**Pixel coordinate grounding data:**
BEGIN
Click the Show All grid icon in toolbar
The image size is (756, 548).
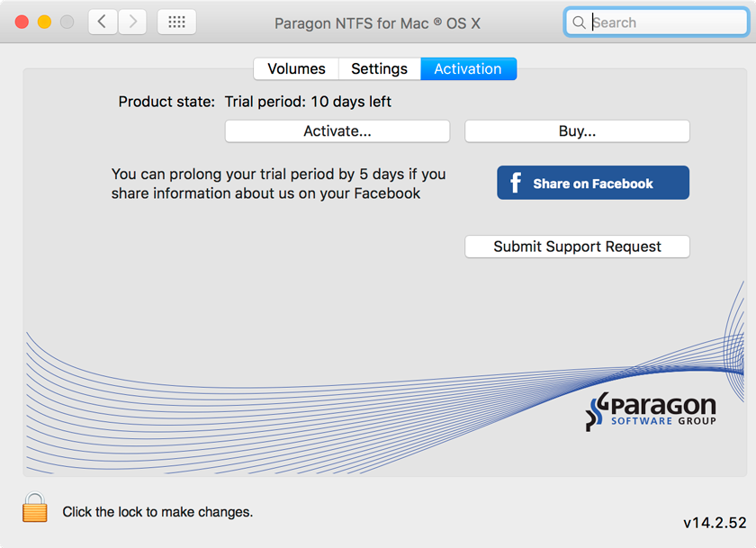point(176,22)
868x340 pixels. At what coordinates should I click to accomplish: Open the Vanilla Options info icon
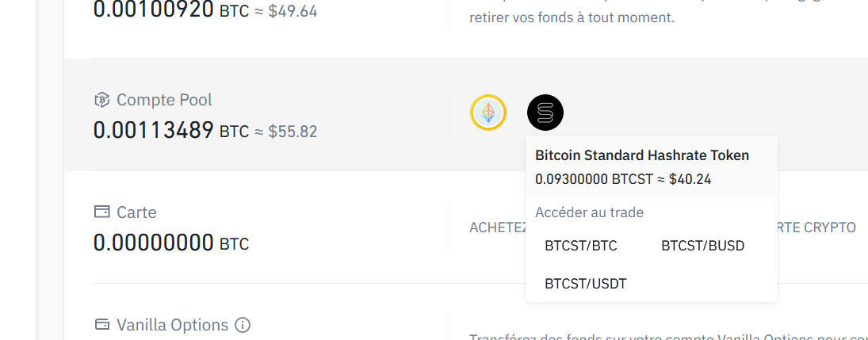[243, 324]
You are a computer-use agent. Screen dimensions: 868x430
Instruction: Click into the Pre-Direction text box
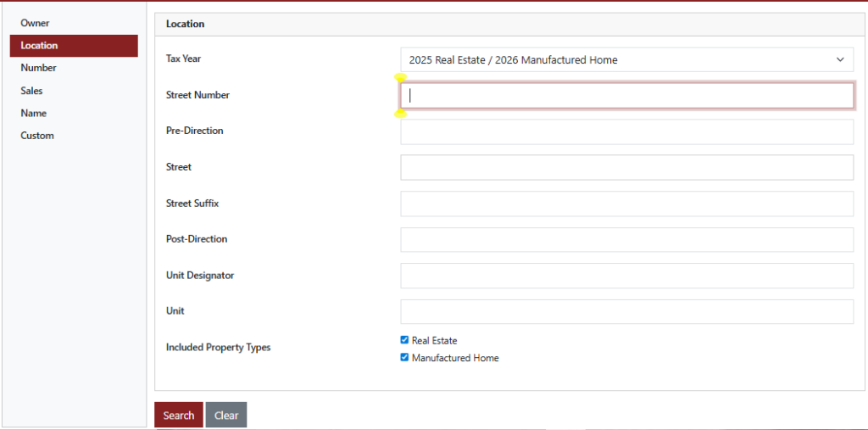(x=626, y=131)
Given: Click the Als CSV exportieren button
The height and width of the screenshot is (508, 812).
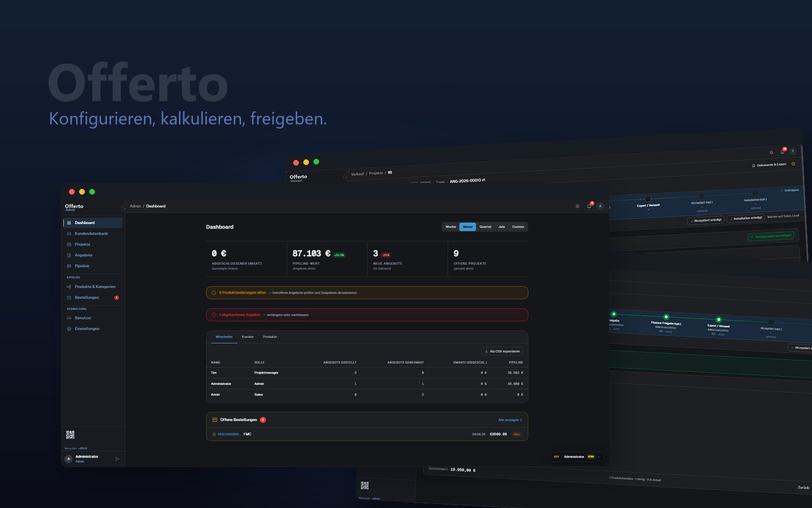Looking at the screenshot, I should (502, 352).
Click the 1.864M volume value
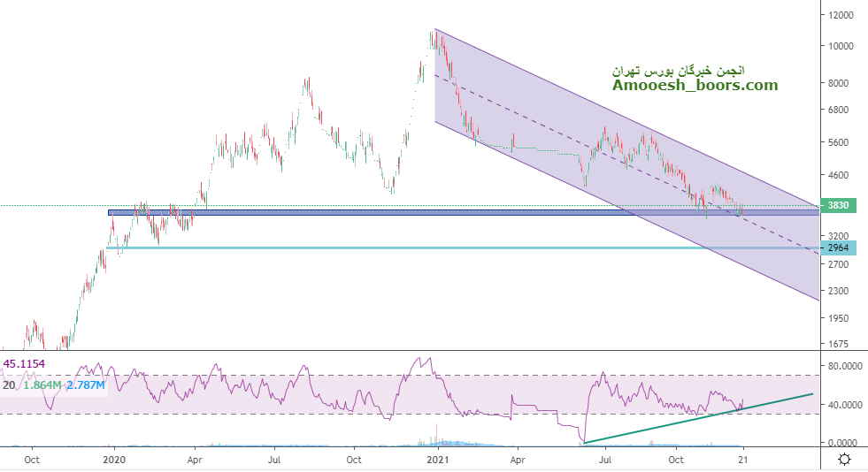 pos(43,385)
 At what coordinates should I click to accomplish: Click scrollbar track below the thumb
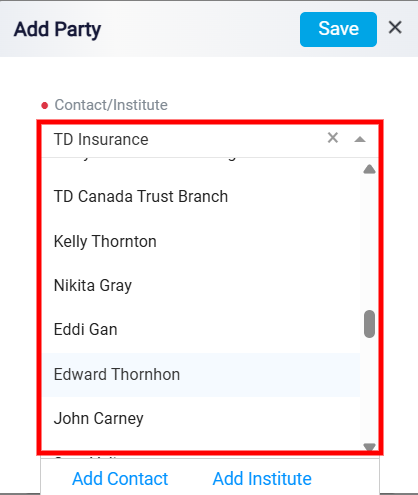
END
**REQUIREMENT:**
Copy out every line of the data exactly, leaving the images behind.

**WRITTEN RESPONSE:**
Click the Show All grid icon in toolbar
The image size is (756, 548).
point(176,22)
868x340 pixels. At what coordinates should I click to accomplish: Open the Vanilla Options info icon
[243, 324]
You are a computer-use agent. Screen dimensions: 868x430
Instruction: Click into the Pre-Direction text box
(x=626, y=131)
Given: Click the Als CSV exportieren button
The height and width of the screenshot is (508, 812).
Looking at the screenshot, I should (502, 352).
Click the 1.864M volume value
 pos(43,385)
 At what coordinates should I click to accomplish: Click scrollbar track below the thumb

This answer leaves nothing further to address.